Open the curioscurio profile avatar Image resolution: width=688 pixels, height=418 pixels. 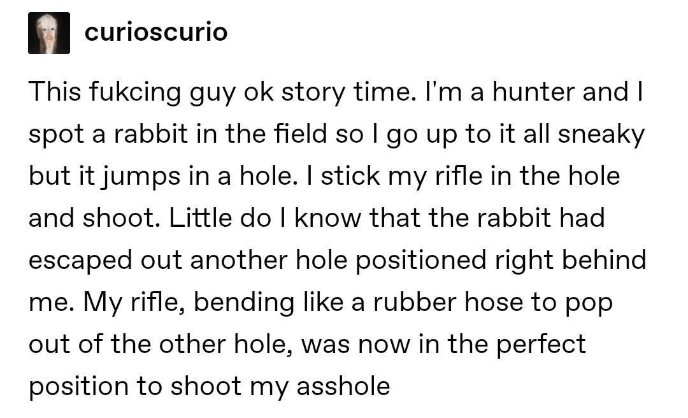tap(48, 33)
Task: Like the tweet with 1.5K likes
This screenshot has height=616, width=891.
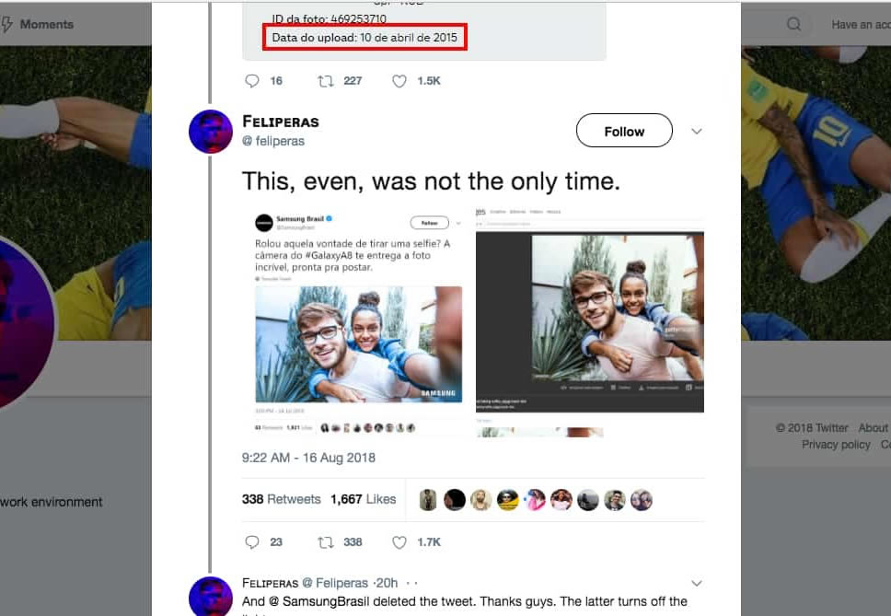Action: [x=399, y=81]
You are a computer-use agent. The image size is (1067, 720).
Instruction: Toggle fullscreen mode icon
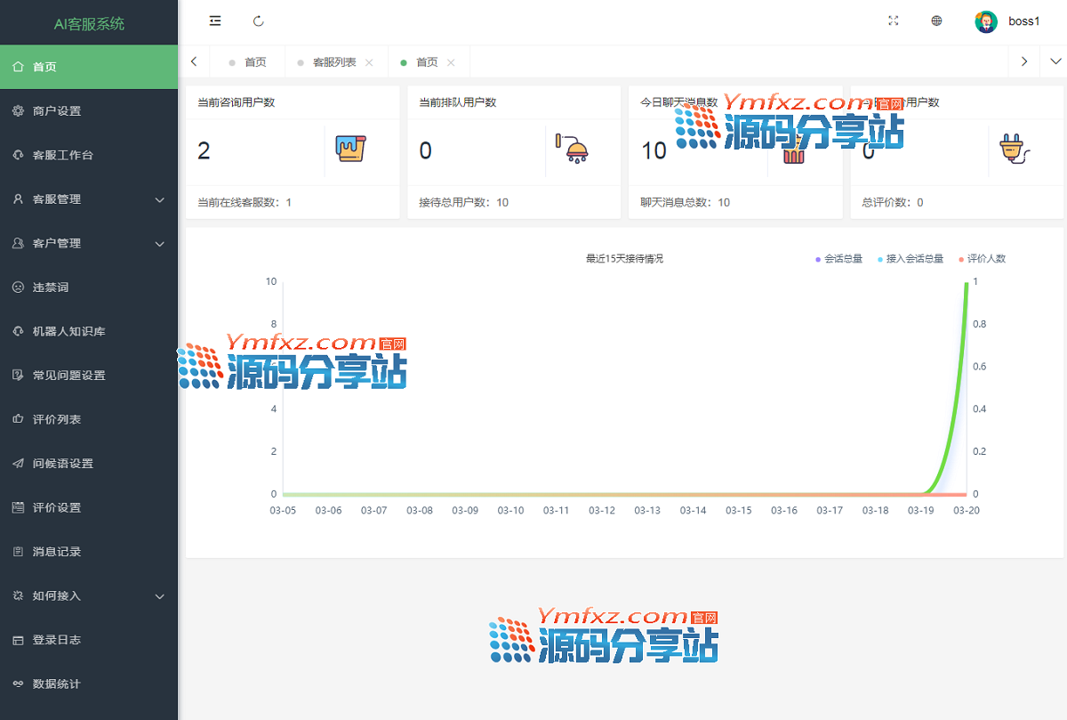pyautogui.click(x=894, y=21)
----------------
### [Brief]
Please copy only the lines from the one that contains "You are a computer-use" through the last line of the records, exactly, and keep every picture out of the copy.

### [Answer to this exercise]
You are a computer-use agent. The image size is (1067, 720).
Instruction: Toggle fullscreen mode icon
pyautogui.click(x=894, y=21)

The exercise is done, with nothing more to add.